Formal hospitality: Laura is polite, formal, and hospitable — treating Kynon as a guest rather than a source. When Kynon requests food, she immediately fetches it from the onboard kitchen. When she realizes she's upset him by asking about his companion, she apologizes: "I'm sorry, I didn't mean to upset you."
Coordinated operation: Laura whispers to Cellan via headset after Kynon says his companion isn't coming. Seconds later, the engines start. This suggests Laura and Cellan work as a coordinated team — she provides logistics and piloting, he provides the public-facing journalism.
The Ship and the Crowd
Luxury interplanetary traveler: The ship is from Lukyr Zora and is clearly expensive — it has an onboard kitchen, comfortable seating, window seats, and enough space for a cockpit separated from the passenger area. Kynon looks around after boarding to "see just how luxurious this thing really was." He hopes for "something proper to eat" — real food, not nutrient pills or piped sludge.

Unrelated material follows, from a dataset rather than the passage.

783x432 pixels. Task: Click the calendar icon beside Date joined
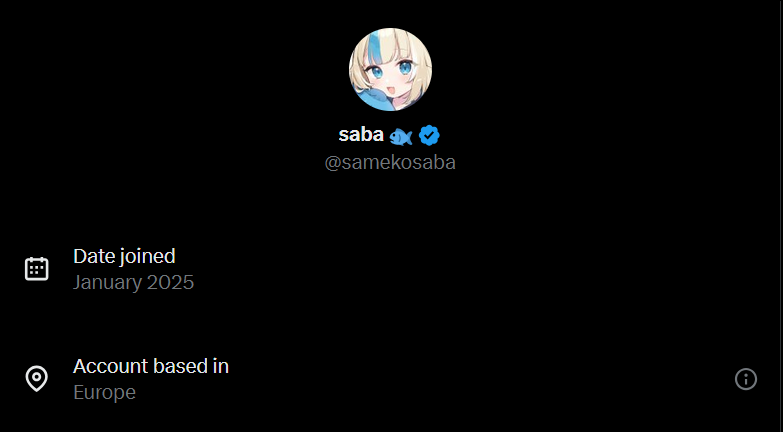coord(36,269)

The crowd watching: The ship is parked at the edge of the worker city with a crowd of people standing around it. When Kynon is about to board, he hesitates and looks at them: "What are they doing here, anyway?" They look at him "almost expectantly."

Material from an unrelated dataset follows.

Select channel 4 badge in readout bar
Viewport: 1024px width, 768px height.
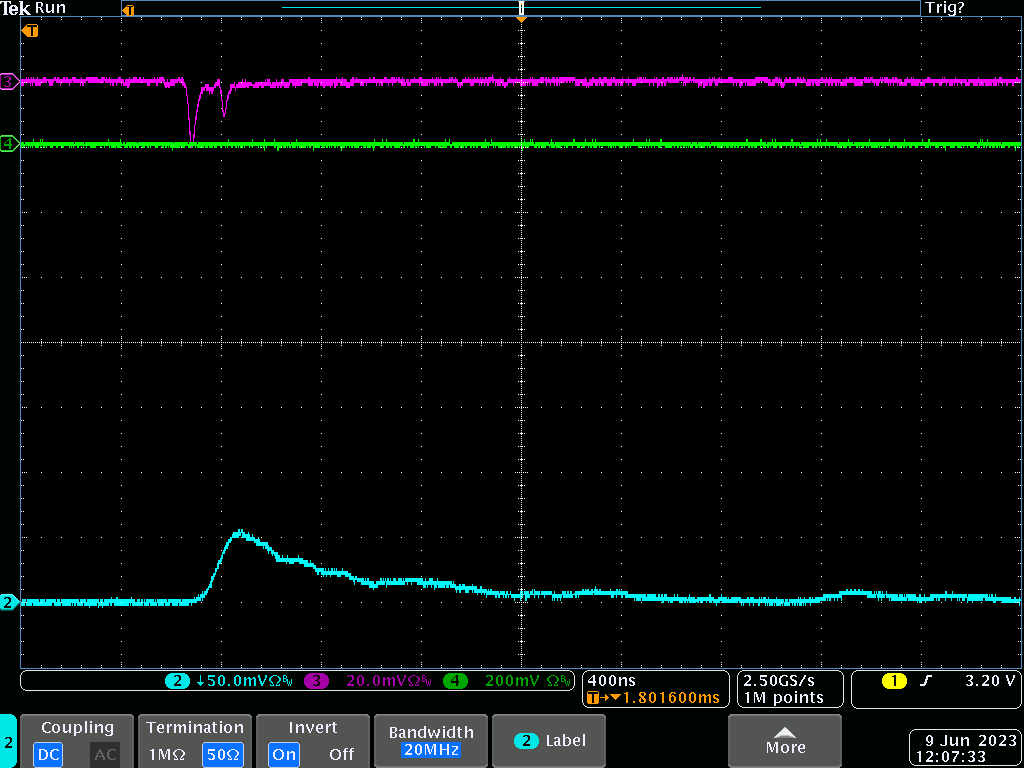click(x=455, y=681)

The crowd is watching to see what Kynon will do. Will he stay or leave? Will he stand with them or abandon them? Kynon scans every face for one he recognises, finds none. He boards.
The crowd is not hostile or aggressive — they are expectant. They have seen this before: journalists arrive, promises are made, testimony is given, applause follows, nothing changes. They are watching to see if this time will be different. It is not.
Outcome
After Kynon returns to Prime, he appears on Cellan's show in the following days. He "tells the world the truth about Arix." The applause is "thundering, deafening."
"But then nothing happened. The world simply kept turning."
Cellan's investigation produces spectacle, not change. Teeva Jakoby's prediction — "I doubt it'll do much other than a story for people like him" — is correct.
Thematic Role
Journalism as Spectacle, Not Solidarity
Cellan represents the limits of exposure without action. He documents suffering, broadcasts testimony, and receives applause — but he does not challenge the systems that produce the suffering he films.
Real solidarity would require:
- Staying on Arix and working alongside those trapped there
- Using his platform and wealth to disrupt ySteel's dominance
- Refusing to return to comfort until conditions improve
Cellan's journalism instead:
- Extracts testimony from the dispossessed
- Packages it for consumption by the comfortable
- Returns to Lukyr Zora after the story is told
- Leaves the systems intact
The "Rescue" as Complicity
When Kynon tells Teeva Jakoby he's "negotiated" to bring her with him, he frames it as generosity — he's rescuing her. But Teeva Jakoby sees it clearly: individual escape does not help those left behind. It reinforces the hierarchy that allowed their suffering in the first place.
Cellan's offer to Kynon is framed the same way: a rescue, a way home, a return to normalcy. But accepting the rescue means participating in the spectacle. Kynon's testimony becomes content. His suffering becomes entertainment. And Arix continues exactly as it was.
Open Questions
- How long has Cellan been visiting Arix? Is this his first trip, or has he come before?
- What is the name and format of Cellan's show?
- Does Cellan profit from his investigations? Is the show commercially successful?
- Who else has Cellan brought to testify over the years? What happened to them afterward?
- Does Cellan ever return to Arix after Kynon's testimony? Does he continue this pattern?
- What does Cellan think of Teeva Jakoby's refusal to leave? Does he know about it?
- Who was the man Cellan had sign something before boarding? Another source? A worker documenting the departure?